Sodium Retention in Heart Failure and Cirrhosis

Abstract

Patients with cirrhosis and heart failure (HF) share the pathophysiology of decreased effective arterial blood volume because of splanchnic vasodilatation in cirrhosis and decreased cardiac output in HF, with resultant stimulation of the renin-angiotensin-aldosterone system. Hyperaldosteronism plays a major role in the pathogenesis of ascites and contributes to resistance to loop diuretics. Therefore, the use of high doses of aldosterone antagonist (spironolactone up to 400 mg/day) is the main therapy to produce a negative sodium balance in cirrhotic patients with ascites. Hyperaldosteronism also has increasingly been recognized as a risk factor for myocardial and vascular fibrosis. Therefore, low-dose aldosterone antagonists are being used in patients with HF for cardioprotective action. However, the doses (25 to 50 mg/day) at which they are being used in cardiac patients as reported in the Randomized Aldactone Evaluation Study are not natriuretic.

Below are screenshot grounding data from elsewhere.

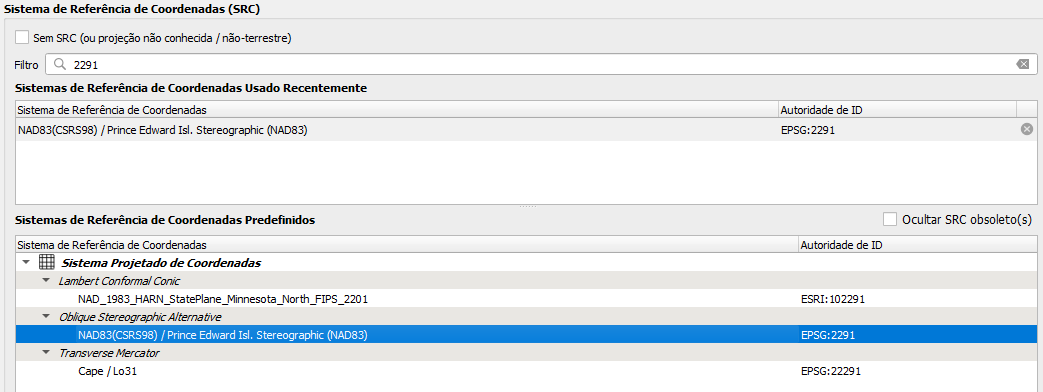Collapse the Oblique Stereographic Alternative branch
The height and width of the screenshot is (392, 1043).
coord(46,316)
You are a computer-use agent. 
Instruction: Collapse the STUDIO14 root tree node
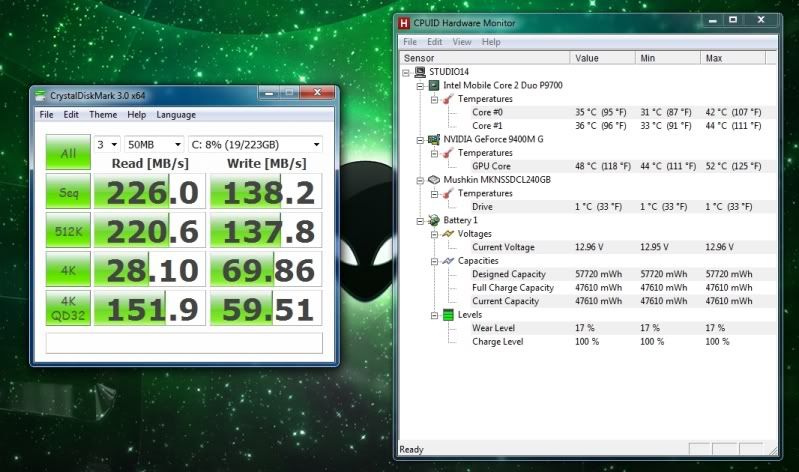[x=407, y=72]
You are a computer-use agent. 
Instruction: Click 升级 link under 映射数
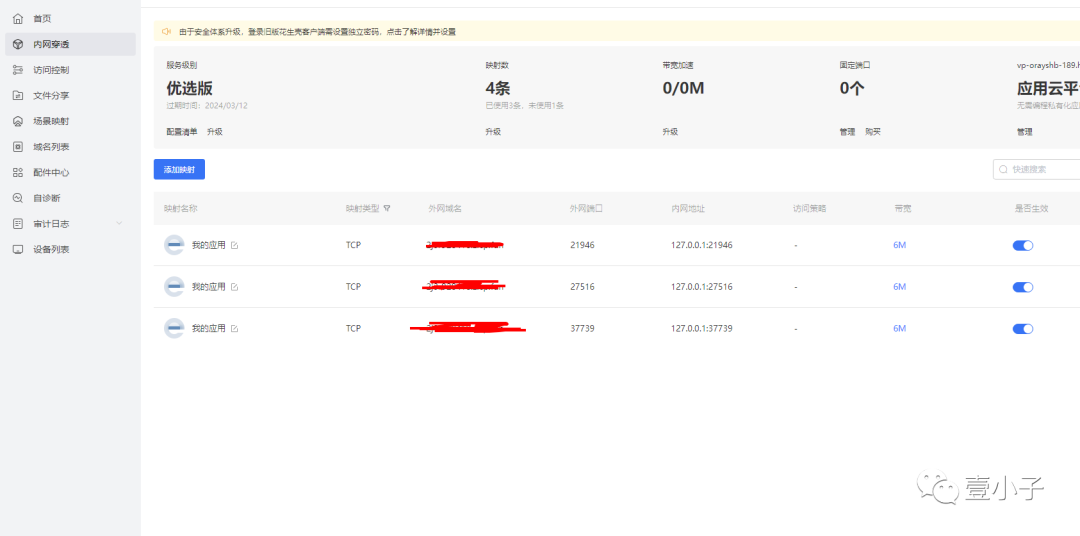point(492,132)
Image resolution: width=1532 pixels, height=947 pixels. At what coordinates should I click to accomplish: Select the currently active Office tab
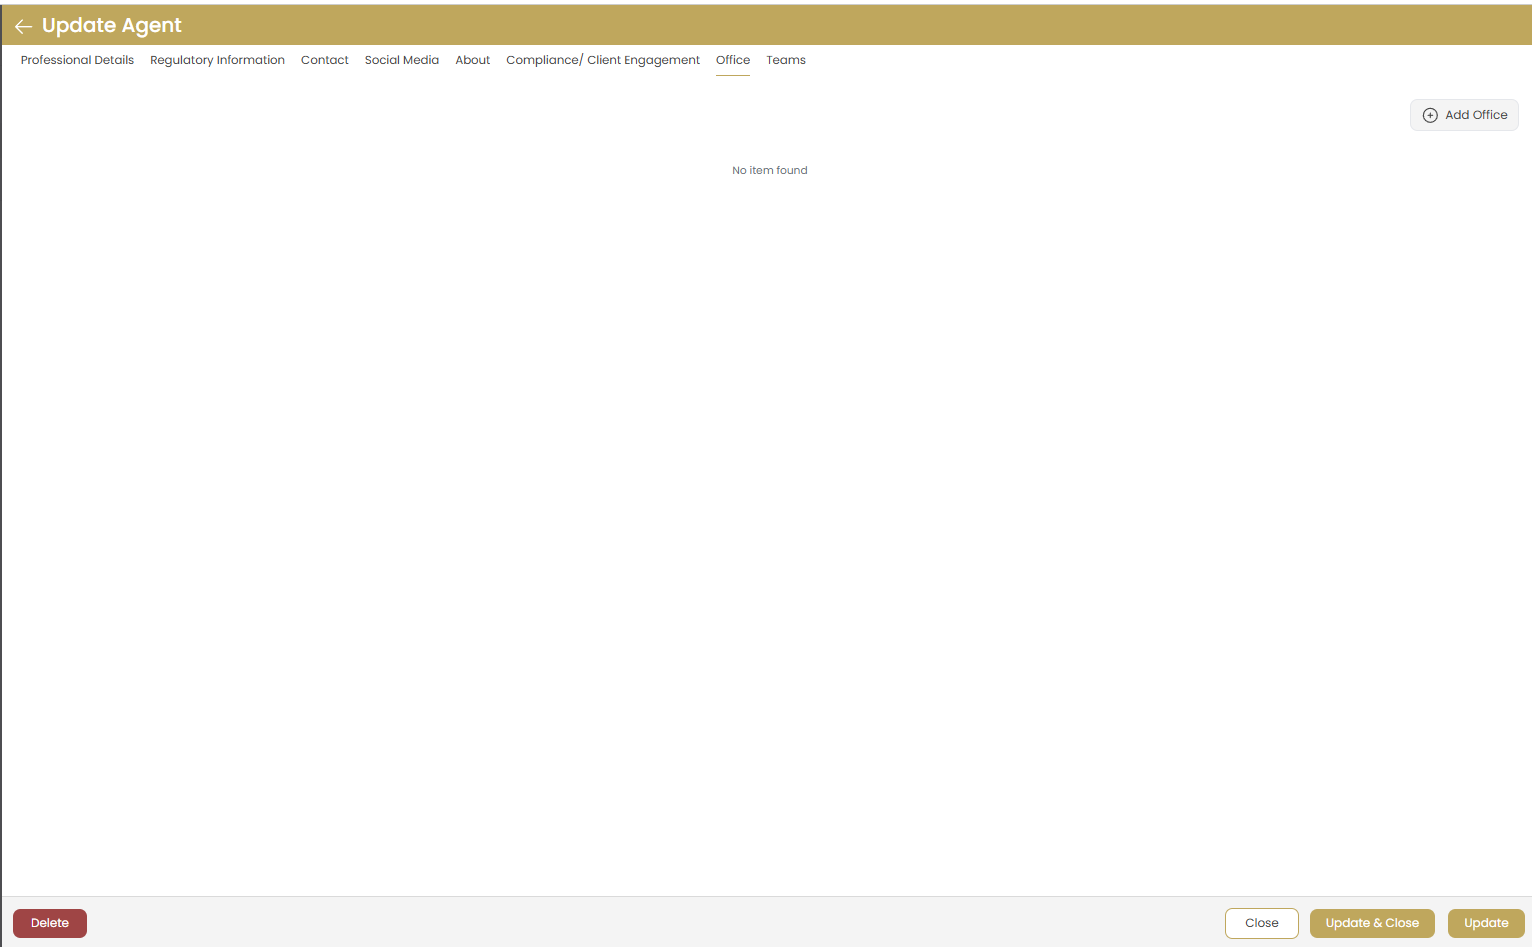733,60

It is likely, therefore, that the mortality benefit relates primarily from their effect on cardiac and vascular fibrosis. Resistance to commonly used loop diuretics is frequently present in patients with advanced HF. In patients with decompensated HF with volume overload who are loop diuretic resistant, ultrafiltration may be the only available option. This is, however, an invasive procedure. For these patients, natriuretic doses of aldosterone antagonists (spironolactone >50 mg/day) may be a potential option. The competitive natriuretic response of aldosterone antagonists is related to activity of the renin-angiotensin-aldosterone system: the higher the renin-angiotensin-aldosterone system activity, the higher the dose of aldosterone antagonist required to produce natriuresis. This article will discuss the potential use of natriuretic doses of aldosterone antagonists in patients with HF, including the potential side effect of hyperkalemia.